**SET OF TASKS:**
[A] According to the article on Milwaukee County pool closures, how many lifeguards does Milwaukee County Parks need to fully staff its aquatic facilities?
[B] Reproduce the passage of the article on Milwaukee County pool closures starting at "The release says" and ending at "provide needed services.", word for word.

**SELECTED EXTRACT:**
_ _ _ _

Milwaukee County-operated parks pools won't open this summer
Milwaukee County Parks has announced that the deep-well pools that it operates will not open this year, due to the difficulties of social distancing, limits on social gatherings and a lack of lifeguards.
The facilities facing extended closure include Cool Waters Aquatic Park in Greenfield Park, Schulz Aquatic Center in Lincoln Park, Pelican Cove in Kosciuszko Park, Noyes Indoor Pool, Pulaski Indoor Pool, Grobschmidt Pool, as well as the outdoor pools at Washington Park, McCarty Park, Jackson Park, Sheridan Park, Holler Park, Hales Corners Park and Wilson Park.
Hoyt Park Pool, which, although located in a county park, is operated by the non-profit Friends of Hoyt Park, is currently planning to open this summer.
The press release from the County Parks notes, "A lack of lifeguards in the current climate also presents hiring challenges. Milwaukee County Parks needs more than 300 lifeguards to fully staff its aquatic facilities. Finding that number of lifeguards has become a struggle in recent years, and COVID-19 has made hiring even more difficult. Lifeguards will not be present at Bradford Beach either."
"Every decision we're making right now is focused on the safety of our park visitors and our staff," added new Milwaukee County Executive David Crowley. "It's essential that our services support public health. Unfortunately, the challenges of both COVID-19 and the county's fiscal reality have brought us to this difficult decision."
The release says that, "COVID-19 has taken dramatic tolls on both Parks and county budgets. Milwaukee County continues to provide front line services in response to the pandemic, but increased costs, coupled with $132 million in lost revenue, has led to drastic impacts on the county's ability to provide needed services.

_ _ _ _

**RAW DATA:**
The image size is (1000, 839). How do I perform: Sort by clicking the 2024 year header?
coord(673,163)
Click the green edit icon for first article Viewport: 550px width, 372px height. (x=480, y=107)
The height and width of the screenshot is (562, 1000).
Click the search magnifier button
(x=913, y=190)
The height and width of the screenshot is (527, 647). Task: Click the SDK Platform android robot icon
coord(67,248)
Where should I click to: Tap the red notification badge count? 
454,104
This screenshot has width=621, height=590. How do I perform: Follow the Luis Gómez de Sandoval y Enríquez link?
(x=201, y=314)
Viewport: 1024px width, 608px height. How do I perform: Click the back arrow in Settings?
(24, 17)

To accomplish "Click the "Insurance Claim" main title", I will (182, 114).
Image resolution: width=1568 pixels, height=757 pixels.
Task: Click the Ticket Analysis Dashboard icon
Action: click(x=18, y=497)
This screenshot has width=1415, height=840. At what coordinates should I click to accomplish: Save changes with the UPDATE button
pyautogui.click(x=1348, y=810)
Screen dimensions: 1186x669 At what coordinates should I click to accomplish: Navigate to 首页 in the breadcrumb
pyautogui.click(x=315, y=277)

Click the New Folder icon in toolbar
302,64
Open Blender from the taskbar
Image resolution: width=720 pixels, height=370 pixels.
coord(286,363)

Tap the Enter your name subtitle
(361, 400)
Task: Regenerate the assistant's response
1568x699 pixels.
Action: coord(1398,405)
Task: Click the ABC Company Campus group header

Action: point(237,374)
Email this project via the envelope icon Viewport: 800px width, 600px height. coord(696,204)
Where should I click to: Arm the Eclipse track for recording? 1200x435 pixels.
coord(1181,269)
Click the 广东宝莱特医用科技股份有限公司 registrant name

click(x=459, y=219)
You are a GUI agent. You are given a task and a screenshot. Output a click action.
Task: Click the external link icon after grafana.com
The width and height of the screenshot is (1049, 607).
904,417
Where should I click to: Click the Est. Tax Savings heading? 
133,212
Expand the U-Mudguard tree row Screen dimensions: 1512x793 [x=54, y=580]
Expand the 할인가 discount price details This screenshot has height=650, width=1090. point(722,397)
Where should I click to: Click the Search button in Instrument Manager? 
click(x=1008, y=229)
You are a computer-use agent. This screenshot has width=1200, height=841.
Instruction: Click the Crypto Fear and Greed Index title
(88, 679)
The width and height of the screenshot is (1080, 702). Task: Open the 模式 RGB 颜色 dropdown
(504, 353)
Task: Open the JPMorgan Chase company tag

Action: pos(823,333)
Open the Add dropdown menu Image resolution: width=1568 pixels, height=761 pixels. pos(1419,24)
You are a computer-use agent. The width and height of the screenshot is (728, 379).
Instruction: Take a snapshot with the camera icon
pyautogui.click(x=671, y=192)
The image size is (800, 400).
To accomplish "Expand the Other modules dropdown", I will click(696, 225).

_ _ _ _

**RESPONSES:**
[A] More than 300.

[B]
The release says that, "COVID-19 has taken dramatic tolls on both Parks and county budgets. Milwaukee County continues to provide front line services in response to the pandemic, but increased costs, coupled with $132 million in lost revenue, has led to drastic impacts on the county's ability to provide needed services.